The other way you could consider doing it is to run your lateral to the wet/dry, then run it along the wet/dry until you come to the next main, putting a saddle on the main. Is running 50' of extra lateral more feasible for you than putting in a short main? How far would you go to reach the next main?
WestfordSugarworks
03-21-2018, 06:19 PM
Never do it unless you're able to find any potential leak within minutes of the leak occuring (because that is how long it will take for a leak at the wet line to screw up your entire system). Leaky lateral from squirrel chew, leaky tap hole, etc., will freeze saddle and thus freeze mainline. If you put saddle directly onto wet line, the wet line will freeze. Sap will back up the wet line and be forced to travel through the dry line. This is a huge problem from a yield standpoint. If you have a traditional setup where your mainline Ts into a wet/dry (as seen in this picture) then sap completely fills your mainline and pulls up the whip into the dry line. https://www.google.com/search?q=mainline+wet+dry+tubing&safe=off&rlz=1CAACAV_enUS760US760&source=lnms&tbm=isch&sa=X&ved=0ahUKEwiyy-Got_7ZAhVuhuAKHZ4NA64Q_AUICygC&biw=1536&bih=726#imgrc=9zeDFqs-TrmQpM:
If your mainline is FULL of sap at any point that means vacuum is greatly reduced to all of the laterals on that mainline. Vacuum travels poorly through liquid. So one frozen saddle on a wet line will comprimise all of the mainlines above it, which makes no sense and is a huge financial drag. I guess if you feel like you really need to get those extra few taps then I would put a saddle on the dry line. But I would never do it and I know many people in my area who install thousands of taps per year, they never do it.

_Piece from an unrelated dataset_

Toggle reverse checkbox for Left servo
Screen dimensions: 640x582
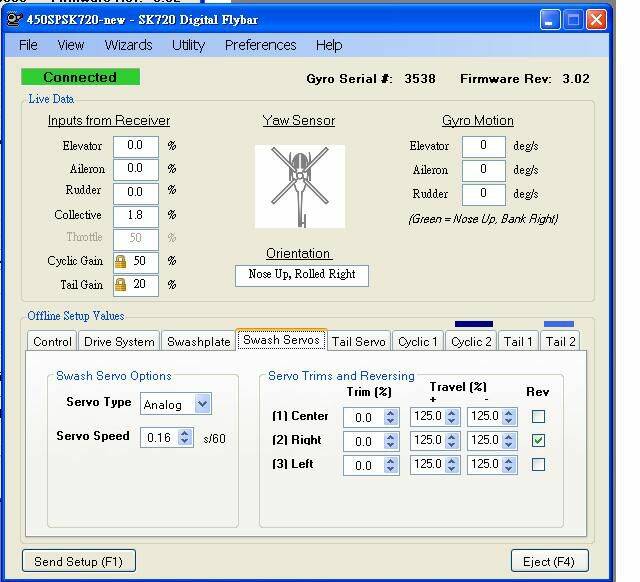click(x=538, y=464)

Pretty amazing the things you learn from spending lots of time each year looking for leaks, you'll find many crazy things that result from small leaks especially. Leaks are the greatest enemy but we cannot always find every leak so the best we can do when installing tubing is to design resilient systems that will still function well even when some leaks are present.
Maybe run a 3/16 line with all those taps that you want to pick up down to your next mainline, similar to what abbott suggested. 3/16 could give you a little extra natural vacuum.